- Direction
Turn all of the data below into a Markdown table with two columns, Row and Data line. Give each nonblank line its own numbered row and leave out blank lines.

(Saved data entries)
____________________

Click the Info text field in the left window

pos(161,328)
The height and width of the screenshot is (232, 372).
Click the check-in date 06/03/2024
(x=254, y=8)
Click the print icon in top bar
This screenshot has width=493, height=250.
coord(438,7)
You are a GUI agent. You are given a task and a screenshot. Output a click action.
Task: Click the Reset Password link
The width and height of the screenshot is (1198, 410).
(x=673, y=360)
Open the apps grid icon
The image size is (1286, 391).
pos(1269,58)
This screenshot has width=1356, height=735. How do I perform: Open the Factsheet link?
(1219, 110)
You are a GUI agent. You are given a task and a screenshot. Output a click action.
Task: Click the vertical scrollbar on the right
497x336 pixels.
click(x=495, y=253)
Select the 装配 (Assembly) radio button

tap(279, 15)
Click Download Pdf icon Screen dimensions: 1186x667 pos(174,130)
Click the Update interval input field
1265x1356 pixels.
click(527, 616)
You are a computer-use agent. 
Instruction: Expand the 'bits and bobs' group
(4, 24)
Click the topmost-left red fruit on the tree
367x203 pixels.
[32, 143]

____________________

- Reply to the task
| Row | Data line |
|---|---|
| 1 | Click the Info text field in the left window |
| 2 | pos(161,328) |
| 3 | The height and width of the screenshot is (232, 372). |
| 4 | Click the check-in date 06/03/2024 |
| 5 | (x=254, y=8) |
| 6 | Click the print icon in top bar |
| 7 | This screenshot has width=493, height=250. |
| 8 | coord(438,7) |
| 9 | You are a GUI agent. You are given a task and a screenshot. Output a click action. |
| 10 | Task: Click the Reset Password link |
| 11 | The width and height of the screenshot is (1198, 410). |
| 12 | (x=673, y=360) |
| 13 | Open the apps grid icon |
| 14 | The image size is (1286, 391). |
| 15 | pos(1269,58) |
| 16 | This screenshot has width=1356, height=735. How do I perform: Open the Factsheet link? |
| 17 | (1219, 110) |
| 18 | You are a GUI agent. You are given a task and a screenshot. Output a click action. |
| 19 | Task: Click the vertical scrollbar on the right |
| 20 | 497x336 pixels. |
| 21 | click(x=495, y=253) |
| 22 | Select the 装配 (Assembly) radio button |
| 23 | tap(279, 15) |
| 24 | Click Download Pdf icon Screen dimensions: 1186x667 pos(174,130) |
| 25 | Click the Update interval input field |
| 26 | 1265x1356 pixels. |
| 27 | click(527, 616) |
| 28 | You are a computer-use agent.  |
| 29 | Instruction: Expand the 'bits and bobs' group |
| 30 | (4, 24) |
| 31 | Click the topmost-left red fruit on the tree |
| 32 | 367x203 pixels. |
| 33 | [32, 143] |